DESAFIO
Continue a entrevista com o Embaixador da Chapecoense logo após a última frase mostrada.
-------- TEXTO APRESENTADO --------
Eu tinha duas opções: ficar cabisbaixo e entrar em depressão ou erguer a cabeça e seguir em frente. Seria injusto reclamar de algo que me aconteceu diante de pessoas que perderam tudo no acidente. Agradeço todos os dias o milagre que aconteceu conosco. Passei por um trauma muito grande, mas sempre me apeguei à família e aos meus verdadeiros amigos. Eles me dão força.
Qual a sua responsabilidade como Embaixador da Chapecoense?
Represento o clube em eventos. No Brasil e no Exterior. Vou com frequência aos hospitais de Chapecó, visito pessoas que estão internadas, converso com elas, tento ser um bom exemplo, tento inspirar estas pessoas. Sei da responsabilidade que tenho e do que represento para a comunidade. Sei o que significa a minha presença, a do Neto e a do Alan no dia a dia das pessoas em Chapecó. Acho que fiquei mesmo para ajudar o próximo.
Você ainda sente dor?
Não tenho dor, mas desconforto. O tornozelo esquerdo incha quando eu fico muito tempo em determinada posição. A cervical, onde tenho um parafuso perto da nuca, também incomoda, dependendo do movimento que eu faça. Não posso ficar muito tempo olhando o celular, com a cabeça abaixada, por exemplo.
Apesar de todo o sofrimento você parece bem, parece ter se adaptado rápido a esta nova vida.
-------- MATERIAL FORNECIDO --------
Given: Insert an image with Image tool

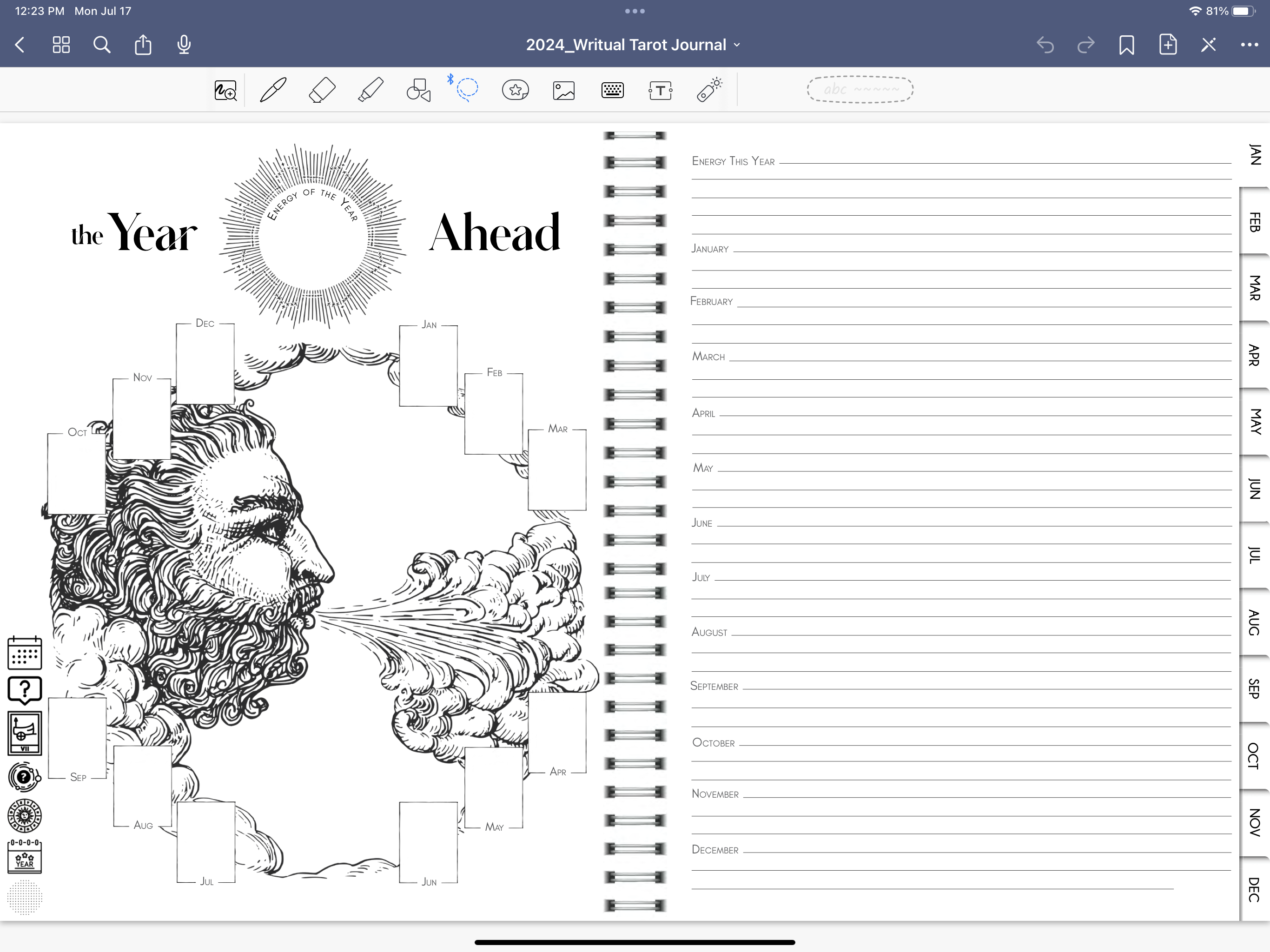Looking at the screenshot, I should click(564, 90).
--------
RESPOSTA DO EXERCÍCIO
A recuperação vai muito da cabeça da pessoa. Faço quase tudo o que fazia antes, consigo dirigir, jogar um pouco bola, mas agora na linha, faço natação, musculação, cursos. Enfim, tento seguir a vida da melhor maneira possível. Nos hospitais e na rua, a coisa que as pessoas mais me perguntam quando conversam comigo é se eu vou virar atleta paraolímpico. Agora não. Talvez no futuro.
Como é a sua relação com Neto e Alan Ruschel?
Ah, eles viraram a minha família, meus irmãos. Estamos juntos todos os dias. Eu estava com o casamento marcado para 16 de dezembro de 2016, 10 dias antes do acidente. Acabei casando em 20 de outubro do ano passado (com a gaúcha de Ijuí Andressa Perkoviski). Neto e Alan foram os padrinhos. Sabemos da importância que um tem para o outro. Um sempre vai apoiar o outro.
O curso que vocês está fazendo na CBF se encerra em outubro. O que pretende fazer depois?
É um recomeço, para que eu possa caminhar com as próprias pernas. Tenho uma vivência no futebol, pretendo seguir no esporte, mesmo como gestor. A minha ideia é ficar em Chapecó mesmo, até pelo carinho de todos aqui.
Como representante da Chapecoense, e mesmo como estudante, você é obrigado a rotineiramente viajar em aviões. Como é isto para você?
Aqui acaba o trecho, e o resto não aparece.